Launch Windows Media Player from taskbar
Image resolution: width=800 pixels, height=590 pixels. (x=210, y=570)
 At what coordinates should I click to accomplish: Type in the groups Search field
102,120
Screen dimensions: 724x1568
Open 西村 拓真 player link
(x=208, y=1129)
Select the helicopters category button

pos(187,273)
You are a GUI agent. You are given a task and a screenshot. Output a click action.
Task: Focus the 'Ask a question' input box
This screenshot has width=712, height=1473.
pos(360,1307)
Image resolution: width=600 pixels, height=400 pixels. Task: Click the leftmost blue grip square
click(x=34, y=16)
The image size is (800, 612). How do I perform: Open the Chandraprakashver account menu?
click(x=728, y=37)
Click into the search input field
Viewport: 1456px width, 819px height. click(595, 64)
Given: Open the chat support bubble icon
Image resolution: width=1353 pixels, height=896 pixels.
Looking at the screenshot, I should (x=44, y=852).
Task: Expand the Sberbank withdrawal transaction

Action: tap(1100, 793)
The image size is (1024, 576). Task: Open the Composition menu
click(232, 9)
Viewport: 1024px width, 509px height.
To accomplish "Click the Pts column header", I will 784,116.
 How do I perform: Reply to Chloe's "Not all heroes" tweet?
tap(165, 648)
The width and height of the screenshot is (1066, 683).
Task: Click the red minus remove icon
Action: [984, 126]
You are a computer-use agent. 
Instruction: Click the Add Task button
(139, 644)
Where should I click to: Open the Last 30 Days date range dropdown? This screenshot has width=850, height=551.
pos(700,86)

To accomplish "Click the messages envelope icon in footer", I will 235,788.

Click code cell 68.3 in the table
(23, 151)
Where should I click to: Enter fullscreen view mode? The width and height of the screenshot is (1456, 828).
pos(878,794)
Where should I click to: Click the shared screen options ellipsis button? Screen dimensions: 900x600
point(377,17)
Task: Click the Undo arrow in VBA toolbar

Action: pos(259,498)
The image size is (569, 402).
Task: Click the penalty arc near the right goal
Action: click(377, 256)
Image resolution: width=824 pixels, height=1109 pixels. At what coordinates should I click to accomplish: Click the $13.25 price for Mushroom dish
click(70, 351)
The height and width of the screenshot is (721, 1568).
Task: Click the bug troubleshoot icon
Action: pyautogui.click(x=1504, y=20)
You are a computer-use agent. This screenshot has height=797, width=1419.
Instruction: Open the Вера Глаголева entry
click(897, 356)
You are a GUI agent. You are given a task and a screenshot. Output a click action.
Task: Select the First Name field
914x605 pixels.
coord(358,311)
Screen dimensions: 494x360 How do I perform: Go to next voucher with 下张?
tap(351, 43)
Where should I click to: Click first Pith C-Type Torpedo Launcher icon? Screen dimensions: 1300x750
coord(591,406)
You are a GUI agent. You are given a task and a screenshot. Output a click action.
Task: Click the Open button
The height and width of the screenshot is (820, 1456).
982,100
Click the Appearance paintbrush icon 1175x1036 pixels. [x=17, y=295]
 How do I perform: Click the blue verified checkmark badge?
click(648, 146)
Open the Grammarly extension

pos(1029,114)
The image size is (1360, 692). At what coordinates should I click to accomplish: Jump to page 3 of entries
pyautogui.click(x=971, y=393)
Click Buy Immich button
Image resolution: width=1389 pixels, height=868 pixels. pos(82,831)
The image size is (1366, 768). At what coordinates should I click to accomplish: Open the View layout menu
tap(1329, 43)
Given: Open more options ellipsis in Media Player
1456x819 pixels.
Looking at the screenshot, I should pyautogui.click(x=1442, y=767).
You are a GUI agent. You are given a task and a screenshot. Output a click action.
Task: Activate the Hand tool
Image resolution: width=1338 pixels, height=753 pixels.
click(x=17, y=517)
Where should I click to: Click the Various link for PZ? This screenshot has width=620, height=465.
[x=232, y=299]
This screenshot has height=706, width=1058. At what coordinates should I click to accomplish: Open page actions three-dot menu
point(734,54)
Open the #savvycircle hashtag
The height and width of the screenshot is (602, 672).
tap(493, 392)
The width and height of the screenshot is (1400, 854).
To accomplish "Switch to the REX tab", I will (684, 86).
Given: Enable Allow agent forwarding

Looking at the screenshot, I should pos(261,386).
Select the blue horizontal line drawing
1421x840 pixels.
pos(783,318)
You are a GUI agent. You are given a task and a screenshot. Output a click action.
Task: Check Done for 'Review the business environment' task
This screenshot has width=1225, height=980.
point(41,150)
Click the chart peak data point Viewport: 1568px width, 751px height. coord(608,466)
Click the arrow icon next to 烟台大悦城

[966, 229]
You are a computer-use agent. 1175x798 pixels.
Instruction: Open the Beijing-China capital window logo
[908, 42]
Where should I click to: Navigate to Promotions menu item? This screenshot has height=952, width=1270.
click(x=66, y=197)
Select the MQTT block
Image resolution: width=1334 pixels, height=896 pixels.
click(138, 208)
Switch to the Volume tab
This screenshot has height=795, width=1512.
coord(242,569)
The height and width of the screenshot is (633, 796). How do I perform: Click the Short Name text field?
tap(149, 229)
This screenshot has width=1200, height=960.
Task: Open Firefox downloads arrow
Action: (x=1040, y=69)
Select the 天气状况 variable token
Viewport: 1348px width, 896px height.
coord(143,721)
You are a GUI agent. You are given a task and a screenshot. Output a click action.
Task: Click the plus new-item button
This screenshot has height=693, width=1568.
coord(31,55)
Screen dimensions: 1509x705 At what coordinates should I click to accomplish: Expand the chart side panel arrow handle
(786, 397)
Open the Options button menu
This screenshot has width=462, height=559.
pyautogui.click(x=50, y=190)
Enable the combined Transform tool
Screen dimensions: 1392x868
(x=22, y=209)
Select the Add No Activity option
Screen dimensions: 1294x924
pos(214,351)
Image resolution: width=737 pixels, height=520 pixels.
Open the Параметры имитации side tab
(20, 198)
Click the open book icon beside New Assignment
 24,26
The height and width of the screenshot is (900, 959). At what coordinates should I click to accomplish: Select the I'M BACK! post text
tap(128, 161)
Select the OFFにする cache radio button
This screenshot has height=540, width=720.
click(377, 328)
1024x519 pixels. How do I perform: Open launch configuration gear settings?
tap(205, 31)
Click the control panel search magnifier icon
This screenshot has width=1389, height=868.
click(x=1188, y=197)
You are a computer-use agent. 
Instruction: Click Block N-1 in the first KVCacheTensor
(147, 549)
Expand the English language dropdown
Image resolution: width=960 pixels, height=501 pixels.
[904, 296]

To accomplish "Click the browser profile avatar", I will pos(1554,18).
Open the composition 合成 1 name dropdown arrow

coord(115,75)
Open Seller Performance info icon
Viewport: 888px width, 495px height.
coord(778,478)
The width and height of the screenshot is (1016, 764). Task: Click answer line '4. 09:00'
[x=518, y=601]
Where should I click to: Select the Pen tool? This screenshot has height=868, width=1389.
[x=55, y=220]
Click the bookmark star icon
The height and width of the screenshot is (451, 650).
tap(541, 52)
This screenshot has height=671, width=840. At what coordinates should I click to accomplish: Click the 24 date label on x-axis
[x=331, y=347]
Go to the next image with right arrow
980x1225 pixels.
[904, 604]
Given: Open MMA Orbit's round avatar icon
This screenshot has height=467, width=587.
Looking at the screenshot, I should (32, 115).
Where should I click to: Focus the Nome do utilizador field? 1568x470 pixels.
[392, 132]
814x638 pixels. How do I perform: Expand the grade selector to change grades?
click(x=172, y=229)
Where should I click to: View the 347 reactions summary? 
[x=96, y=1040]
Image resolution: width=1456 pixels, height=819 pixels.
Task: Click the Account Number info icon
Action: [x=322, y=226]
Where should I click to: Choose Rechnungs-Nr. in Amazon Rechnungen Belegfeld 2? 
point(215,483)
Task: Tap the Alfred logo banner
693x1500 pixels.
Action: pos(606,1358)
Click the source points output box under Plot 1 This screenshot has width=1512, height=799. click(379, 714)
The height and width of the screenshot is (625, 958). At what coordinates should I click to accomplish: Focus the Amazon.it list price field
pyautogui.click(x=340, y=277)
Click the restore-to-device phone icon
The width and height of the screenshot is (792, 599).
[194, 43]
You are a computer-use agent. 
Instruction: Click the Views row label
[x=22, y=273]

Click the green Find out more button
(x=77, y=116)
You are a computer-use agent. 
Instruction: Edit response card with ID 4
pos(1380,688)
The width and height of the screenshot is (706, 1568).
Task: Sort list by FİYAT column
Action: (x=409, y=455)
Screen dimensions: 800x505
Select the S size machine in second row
^^^^^^^^
Copy out the data above line for line, starting at the line that contains "The image size is (1360, 692)." and stopping after the line that contains "pos(783,318)".

**Response for this exercise**
The image size is (1360, 692). At what coordinates should I click to accomplish: Jump to page 3 of entries
pyautogui.click(x=971, y=393)
Click Buy Immich button
Image resolution: width=1389 pixels, height=868 pixels. pos(82,831)
The image size is (1366, 768). At what coordinates should I click to accomplish: Open the View layout menu
tap(1329, 43)
Given: Open more options ellipsis in Media Player
1456x819 pixels.
Looking at the screenshot, I should pyautogui.click(x=1442, y=767).
You are a GUI agent. You are given a task and a screenshot. Output a click action.
Task: Activate the Hand tool
Image resolution: width=1338 pixels, height=753 pixels.
click(x=17, y=517)
Where should I click to: Click the Various link for PZ? This screenshot has width=620, height=465.
[x=232, y=299]
This screenshot has height=706, width=1058. At what coordinates should I click to accomplish: Open page actions three-dot menu
point(734,54)
Open the #savvycircle hashtag
The height and width of the screenshot is (602, 672).
tap(493, 392)
The width and height of the screenshot is (1400, 854).
To accomplish "Switch to the REX tab", I will (684, 86).
Given: Enable Allow agent forwarding

Looking at the screenshot, I should pos(261,386).
Select the blue horizontal line drawing
1421x840 pixels.
pos(783,318)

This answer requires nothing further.